What is the weight rating for the front axle?


----------



## cwren2472 (Aug 15, 2014)

show-n-go said:


> I've been away from the forums for a while, I ordered a new Wrangler for light plowing and Im having trouble finding anything other than a resi plow for it. I see videos with Boss HTX v plows mounted but Boss doesn't show that as an option for the 2021 and from what i can tell the mount for the homeowner plow is different than the rest.


The JL has a lower capacity on the front end than the JK. The HTX V is the heaviest of the light duty plows. Certain models of the wrangler, such as the Rubicon, 2dr with 2850lb axle do have the HTX V as an option but the rest don't seem to.

The mount is the same for all HTX plows. The only difference is whether or not the weight of the plow falls into what is recommended for your particular vehicle.

Edit: as @Hydromaster asked above, the front axle will be your determining factor.


----------



## Hydromaster (Jun 11, 2018)

Product Selector | BOSS Snowplow







www.bossplow.com


----------



## WIPensFan (Jan 31, 2009)

show-n-go said:


> I've been away from the forums for a while, I ordered a new Wrangler for light plowing and Im having trouble finding anything other than a resi plow for it. I see videos with Boss HTX v plows mounted but Boss doesn't show that as an option for the 2021 and from what i can tell the mount for the homeowner plow is different than the rest. I have checked Meyer, Boss, Western, Fisher and Snow Way but they all only show the same HO plow.
> Has anyone here found a way to mount anything other than a homeowner plow on their JL Wrangler? I have to make a decision and get something ordered pretty quick, All of the local dealer are telling me 2-3 weeks to get any plow.

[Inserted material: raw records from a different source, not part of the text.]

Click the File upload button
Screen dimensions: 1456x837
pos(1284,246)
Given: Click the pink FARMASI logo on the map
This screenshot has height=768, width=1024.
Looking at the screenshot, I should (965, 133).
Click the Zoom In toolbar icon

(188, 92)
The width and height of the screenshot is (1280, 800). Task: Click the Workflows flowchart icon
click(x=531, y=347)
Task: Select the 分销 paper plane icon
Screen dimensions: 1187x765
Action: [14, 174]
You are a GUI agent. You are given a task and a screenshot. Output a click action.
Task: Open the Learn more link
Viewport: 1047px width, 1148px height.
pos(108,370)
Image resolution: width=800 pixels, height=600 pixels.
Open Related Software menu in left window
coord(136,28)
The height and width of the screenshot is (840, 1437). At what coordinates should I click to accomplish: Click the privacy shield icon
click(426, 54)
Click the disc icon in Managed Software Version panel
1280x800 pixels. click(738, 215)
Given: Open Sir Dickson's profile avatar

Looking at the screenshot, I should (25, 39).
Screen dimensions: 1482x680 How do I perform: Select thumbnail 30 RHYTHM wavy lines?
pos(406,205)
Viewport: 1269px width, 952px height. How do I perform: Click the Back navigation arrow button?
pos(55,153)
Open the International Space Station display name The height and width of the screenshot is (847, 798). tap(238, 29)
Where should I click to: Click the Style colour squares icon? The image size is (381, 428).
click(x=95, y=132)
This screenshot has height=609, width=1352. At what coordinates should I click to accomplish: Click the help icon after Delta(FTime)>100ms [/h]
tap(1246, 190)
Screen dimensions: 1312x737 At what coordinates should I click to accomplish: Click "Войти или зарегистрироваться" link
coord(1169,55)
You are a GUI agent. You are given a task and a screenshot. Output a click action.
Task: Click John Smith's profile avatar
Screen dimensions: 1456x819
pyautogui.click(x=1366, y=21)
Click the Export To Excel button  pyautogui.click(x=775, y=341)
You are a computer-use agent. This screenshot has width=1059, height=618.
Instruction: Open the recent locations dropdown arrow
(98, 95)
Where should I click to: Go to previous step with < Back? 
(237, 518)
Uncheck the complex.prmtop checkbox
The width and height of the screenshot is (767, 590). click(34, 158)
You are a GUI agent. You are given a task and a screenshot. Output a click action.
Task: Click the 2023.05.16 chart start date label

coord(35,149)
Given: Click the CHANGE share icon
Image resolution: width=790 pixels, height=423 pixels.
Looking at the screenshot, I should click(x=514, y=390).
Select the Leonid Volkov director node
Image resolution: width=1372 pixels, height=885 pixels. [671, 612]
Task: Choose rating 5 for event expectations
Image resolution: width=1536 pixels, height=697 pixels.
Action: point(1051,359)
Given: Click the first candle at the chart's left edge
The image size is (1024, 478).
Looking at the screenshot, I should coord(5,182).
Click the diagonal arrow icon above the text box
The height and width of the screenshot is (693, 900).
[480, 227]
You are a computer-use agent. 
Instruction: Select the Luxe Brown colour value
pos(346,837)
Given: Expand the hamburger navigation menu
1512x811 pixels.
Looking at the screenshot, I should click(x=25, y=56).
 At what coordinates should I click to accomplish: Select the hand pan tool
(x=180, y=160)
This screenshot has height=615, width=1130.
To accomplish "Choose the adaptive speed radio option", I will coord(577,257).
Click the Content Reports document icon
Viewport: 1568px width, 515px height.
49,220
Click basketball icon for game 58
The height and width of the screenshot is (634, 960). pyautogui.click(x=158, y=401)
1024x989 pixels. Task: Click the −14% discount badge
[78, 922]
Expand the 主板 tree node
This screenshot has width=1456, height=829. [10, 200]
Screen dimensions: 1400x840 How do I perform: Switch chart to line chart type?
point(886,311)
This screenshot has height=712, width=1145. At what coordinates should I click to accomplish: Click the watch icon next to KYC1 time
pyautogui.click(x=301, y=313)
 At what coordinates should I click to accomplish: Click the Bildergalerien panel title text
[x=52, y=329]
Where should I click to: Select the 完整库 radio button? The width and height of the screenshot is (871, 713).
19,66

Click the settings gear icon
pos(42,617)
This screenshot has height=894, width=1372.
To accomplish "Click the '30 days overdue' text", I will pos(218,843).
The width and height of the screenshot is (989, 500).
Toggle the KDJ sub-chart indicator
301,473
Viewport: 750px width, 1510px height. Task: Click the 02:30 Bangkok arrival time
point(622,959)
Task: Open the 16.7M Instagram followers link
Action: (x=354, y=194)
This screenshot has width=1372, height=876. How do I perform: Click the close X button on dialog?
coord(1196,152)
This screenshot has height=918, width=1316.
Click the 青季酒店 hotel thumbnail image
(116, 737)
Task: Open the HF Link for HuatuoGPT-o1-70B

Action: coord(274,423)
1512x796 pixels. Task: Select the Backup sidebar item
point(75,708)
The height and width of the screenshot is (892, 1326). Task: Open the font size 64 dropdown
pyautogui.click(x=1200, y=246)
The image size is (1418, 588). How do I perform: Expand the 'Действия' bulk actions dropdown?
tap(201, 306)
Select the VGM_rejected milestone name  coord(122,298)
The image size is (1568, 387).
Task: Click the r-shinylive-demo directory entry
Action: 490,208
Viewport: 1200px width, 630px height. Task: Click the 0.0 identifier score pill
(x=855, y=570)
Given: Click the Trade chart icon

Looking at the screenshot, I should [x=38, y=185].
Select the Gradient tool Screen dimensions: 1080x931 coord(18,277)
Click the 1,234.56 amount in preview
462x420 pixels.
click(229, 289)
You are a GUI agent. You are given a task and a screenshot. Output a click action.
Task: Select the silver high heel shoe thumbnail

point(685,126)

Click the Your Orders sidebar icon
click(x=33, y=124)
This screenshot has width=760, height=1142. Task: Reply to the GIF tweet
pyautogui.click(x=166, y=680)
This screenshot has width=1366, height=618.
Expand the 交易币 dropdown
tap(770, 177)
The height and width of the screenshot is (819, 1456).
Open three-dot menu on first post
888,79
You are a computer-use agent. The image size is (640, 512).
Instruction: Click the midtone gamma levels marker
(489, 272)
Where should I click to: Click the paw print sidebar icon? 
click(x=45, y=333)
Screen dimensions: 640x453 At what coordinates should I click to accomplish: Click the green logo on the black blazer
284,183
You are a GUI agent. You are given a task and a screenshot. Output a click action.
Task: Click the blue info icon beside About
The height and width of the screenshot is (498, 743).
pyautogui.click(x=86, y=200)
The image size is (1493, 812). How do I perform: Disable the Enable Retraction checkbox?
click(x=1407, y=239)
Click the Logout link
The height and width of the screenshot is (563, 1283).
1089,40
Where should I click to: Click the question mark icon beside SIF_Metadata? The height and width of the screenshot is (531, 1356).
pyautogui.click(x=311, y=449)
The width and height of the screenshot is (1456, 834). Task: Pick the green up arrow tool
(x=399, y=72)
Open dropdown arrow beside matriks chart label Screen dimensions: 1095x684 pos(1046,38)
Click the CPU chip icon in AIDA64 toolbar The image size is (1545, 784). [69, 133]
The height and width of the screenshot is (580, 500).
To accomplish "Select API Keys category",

If it matters I ordered a 2 door, V6 6 speed.


I looked at Sno-Way. The clear one, which I always thought was pretty cool, especially with down pressure. 22 Series 7'6"


----------



## theplowmeister (Nov 14, 2006)

The JL stands for Jeep Light weight. They lightened up the Jeeps. The last year you could put a descent plow on a Jeep was the 2018 JK Boss HTX and fisher has a V plow to fit it.


----------



## show-n-go (Feb 5, 2009)

Hydromaster said:


> What is the weight rating for the front axle?


I don't remember off hand. They only come one way, Rubicon and sport/other from Jeep. I was hoping there was a mount that could be made to work since it will never leave our parking lot.


----------



## show-n-go (Feb 5, 2009)

I figured out that it needs to be a Rubicon with 2850 FGAWR to get the HTX V. For some reason the first time I used the Boss site it didn't give me that option. I need a Ruby instead of the Willy's that i ordered. Thank you guys Im looking forward to jumping back into the forum this year.


----------